Milcord, LLC. - WALTHAM, MA – Milcord LLC presented findings from and announced the launch of a Cyber Security Intelligence Web service that detects and monitors Fast Flux botnets at the CATCH (Cybersecurity Applications and Technology Conference for Homeland Security) Conference in Washington D.C. The Web service was developed under a Phase II STTR (Small Business Innovation Research – Technology Transfer) project funded by DHS Cyber S&T.  Milcord also received support from Sandia National Labs. The FastFlux Monitor service is a tool for cyber defenders in government and enterprises that detects and tracks the behavior of key components (domain names, IP addresses, domain name servers, ISPs) in fast flux botnets.  The service is available for evaluation and subscription. About Milcord: Since 2003 Milcord has been delivering knowledge management technologies and solutions for a range of applications including cyber defense, human and social modeling, geospatial intelligence, and information management. Milcord’s federal customers include Air Force Research Labs, Office of Naval Research, Army Research Labs, Army Geospatial Center, Office of Secretary of Defense, Department of Energy, and NASA.  For more information see www.milcord.com.

DHS Conference on Cyber Security (CATCH)

How can an organization defend against cybercrime enabled by botnets operating as fast flux service networks? Milcord will present its solution for "Real-time Detection of Fast Flux Service Networks" and botnets at the Cybersecurity Applications and Technology Conference for Homeland Security conference scheduled March 3-4, 2009 in Washington, DC. Very soon afterwards we'll be announcing the beta release of our new product Fast Flux Monitor that was the foundation for our research investigation.  To find out more about our research, visit the [[Botnet Defense]] project page.

Here's the abstract:

Here we present the first empirical study of
detecting and classifying fast flux service networks
(FFSNs) in real time. FFSNs exploit a network of
compromised machines (zombies) for illegal activities
such as spam, phishing and malware delivery using
DNS record manipulation techniques. Previous studies
have focused on actively monitoring these activities
over a large window (days, months) to detect such
FFSNs and measure their footprint. In this paper, we
present a Fast Flux Monitor (FFM) that can detect and
classify a FFSN in the order of minutes using both
active and passive DNS monitoring, which
complements long term surveillance of FFSNs.

Milcord at 2007 Monterey Homeland Security Conference

Milcord exhibited its [[Botnet Defense|botnet defense]] technology in a poster session and presented a paper in the Infrastructure Protection session at the Naval Postgraduate School. The conference is a showcase for innovative research being performed at U.S. Academic and other research institutions, including National Laboratories and Federally Funded Research and Development Centers. [[Botnet Defense|more...]]

Milcord in C4ISR - The Journal of Network-Centric Warfare

Ross Stapleton-Gray discusses "How to Reclaim Computer Networks from Botnets" with particular insight into the cyber attack on Estonia.

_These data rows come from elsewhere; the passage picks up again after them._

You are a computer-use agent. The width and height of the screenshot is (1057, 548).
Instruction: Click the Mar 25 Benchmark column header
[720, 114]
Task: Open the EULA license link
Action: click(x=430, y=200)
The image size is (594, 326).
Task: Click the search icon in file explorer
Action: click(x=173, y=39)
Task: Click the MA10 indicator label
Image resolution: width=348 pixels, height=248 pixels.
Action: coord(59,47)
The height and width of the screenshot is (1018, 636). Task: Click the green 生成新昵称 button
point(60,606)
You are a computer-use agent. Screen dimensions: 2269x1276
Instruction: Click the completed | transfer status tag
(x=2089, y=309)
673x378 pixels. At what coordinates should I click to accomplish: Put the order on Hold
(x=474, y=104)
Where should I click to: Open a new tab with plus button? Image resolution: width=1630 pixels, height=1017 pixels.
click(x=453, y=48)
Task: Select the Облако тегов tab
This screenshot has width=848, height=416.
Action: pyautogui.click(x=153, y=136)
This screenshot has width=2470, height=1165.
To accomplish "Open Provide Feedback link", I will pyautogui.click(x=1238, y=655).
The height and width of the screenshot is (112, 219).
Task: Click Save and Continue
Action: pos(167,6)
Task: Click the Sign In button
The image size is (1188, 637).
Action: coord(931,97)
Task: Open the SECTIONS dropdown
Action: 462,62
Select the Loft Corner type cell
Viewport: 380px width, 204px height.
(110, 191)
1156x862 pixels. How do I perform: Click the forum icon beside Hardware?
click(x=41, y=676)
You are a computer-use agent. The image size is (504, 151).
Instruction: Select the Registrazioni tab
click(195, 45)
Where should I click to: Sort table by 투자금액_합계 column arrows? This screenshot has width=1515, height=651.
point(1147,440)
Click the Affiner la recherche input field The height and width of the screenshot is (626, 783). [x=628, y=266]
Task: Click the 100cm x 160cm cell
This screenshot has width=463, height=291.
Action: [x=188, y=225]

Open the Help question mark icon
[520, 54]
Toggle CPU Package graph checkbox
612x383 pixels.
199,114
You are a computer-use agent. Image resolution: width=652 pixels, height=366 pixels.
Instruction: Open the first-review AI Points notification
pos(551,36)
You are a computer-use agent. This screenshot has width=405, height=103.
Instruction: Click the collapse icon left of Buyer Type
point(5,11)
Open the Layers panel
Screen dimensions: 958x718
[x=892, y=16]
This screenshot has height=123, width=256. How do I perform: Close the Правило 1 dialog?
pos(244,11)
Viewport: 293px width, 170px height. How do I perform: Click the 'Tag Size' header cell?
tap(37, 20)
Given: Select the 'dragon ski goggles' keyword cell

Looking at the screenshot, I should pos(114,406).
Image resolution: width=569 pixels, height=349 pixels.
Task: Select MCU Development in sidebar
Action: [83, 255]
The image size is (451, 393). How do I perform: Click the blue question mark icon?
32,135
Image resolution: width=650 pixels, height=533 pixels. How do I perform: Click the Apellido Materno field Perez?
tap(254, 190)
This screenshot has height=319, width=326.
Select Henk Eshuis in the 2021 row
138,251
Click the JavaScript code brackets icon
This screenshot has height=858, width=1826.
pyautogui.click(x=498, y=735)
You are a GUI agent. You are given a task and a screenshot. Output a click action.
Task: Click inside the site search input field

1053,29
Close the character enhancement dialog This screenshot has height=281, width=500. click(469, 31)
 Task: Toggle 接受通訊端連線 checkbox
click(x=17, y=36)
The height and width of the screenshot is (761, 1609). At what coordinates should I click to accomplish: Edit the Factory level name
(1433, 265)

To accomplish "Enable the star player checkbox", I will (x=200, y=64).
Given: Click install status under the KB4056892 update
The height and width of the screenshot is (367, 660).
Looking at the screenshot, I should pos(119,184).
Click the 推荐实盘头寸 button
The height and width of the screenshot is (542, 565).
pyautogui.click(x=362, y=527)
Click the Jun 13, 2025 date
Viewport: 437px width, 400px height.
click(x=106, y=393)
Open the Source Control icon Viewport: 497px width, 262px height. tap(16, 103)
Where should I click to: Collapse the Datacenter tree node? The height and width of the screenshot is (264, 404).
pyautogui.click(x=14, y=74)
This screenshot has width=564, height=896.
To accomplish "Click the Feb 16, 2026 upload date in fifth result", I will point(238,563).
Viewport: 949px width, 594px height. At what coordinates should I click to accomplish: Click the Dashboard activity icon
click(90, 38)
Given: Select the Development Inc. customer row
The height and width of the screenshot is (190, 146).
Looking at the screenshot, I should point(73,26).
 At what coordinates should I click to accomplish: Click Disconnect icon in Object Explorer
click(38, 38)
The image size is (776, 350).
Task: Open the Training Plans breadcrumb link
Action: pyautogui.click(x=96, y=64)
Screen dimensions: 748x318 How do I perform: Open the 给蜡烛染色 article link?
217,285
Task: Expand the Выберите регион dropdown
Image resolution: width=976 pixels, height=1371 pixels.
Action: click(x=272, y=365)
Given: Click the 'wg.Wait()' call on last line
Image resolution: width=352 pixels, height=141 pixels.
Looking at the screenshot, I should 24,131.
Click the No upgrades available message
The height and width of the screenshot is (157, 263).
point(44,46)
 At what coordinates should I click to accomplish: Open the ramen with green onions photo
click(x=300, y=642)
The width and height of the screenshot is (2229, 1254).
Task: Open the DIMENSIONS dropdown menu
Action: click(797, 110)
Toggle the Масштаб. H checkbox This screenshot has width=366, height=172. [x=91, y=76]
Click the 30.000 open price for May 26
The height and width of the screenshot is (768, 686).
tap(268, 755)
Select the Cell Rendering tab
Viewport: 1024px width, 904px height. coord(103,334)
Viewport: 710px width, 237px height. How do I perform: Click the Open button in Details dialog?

Alper Caglayan is the principal investigator at Milcord LLC of Waltham, Mass., which, with the University of Wisconsin and its Wisconsin Advanced Internet Laboratory, was one of the HS-ARPA’s STTR awardees. Milcord’s approach is aimed at reducing the overall bot “ecosystem,” which would reduce their availability for use in attacks such as that conducted against the Estonian Internet sites.

“Our product probably would help Estonia indirectly,” Caglayan said. “If ISPs and corporate networks were using our product to detect and mitigate infected computers, the attacks on Estonia’s government resources would be much less effective. Our goal in this project is not so much to stop systems from being infected, but to detect the infection as soon as possible, then to mitigate the infection.”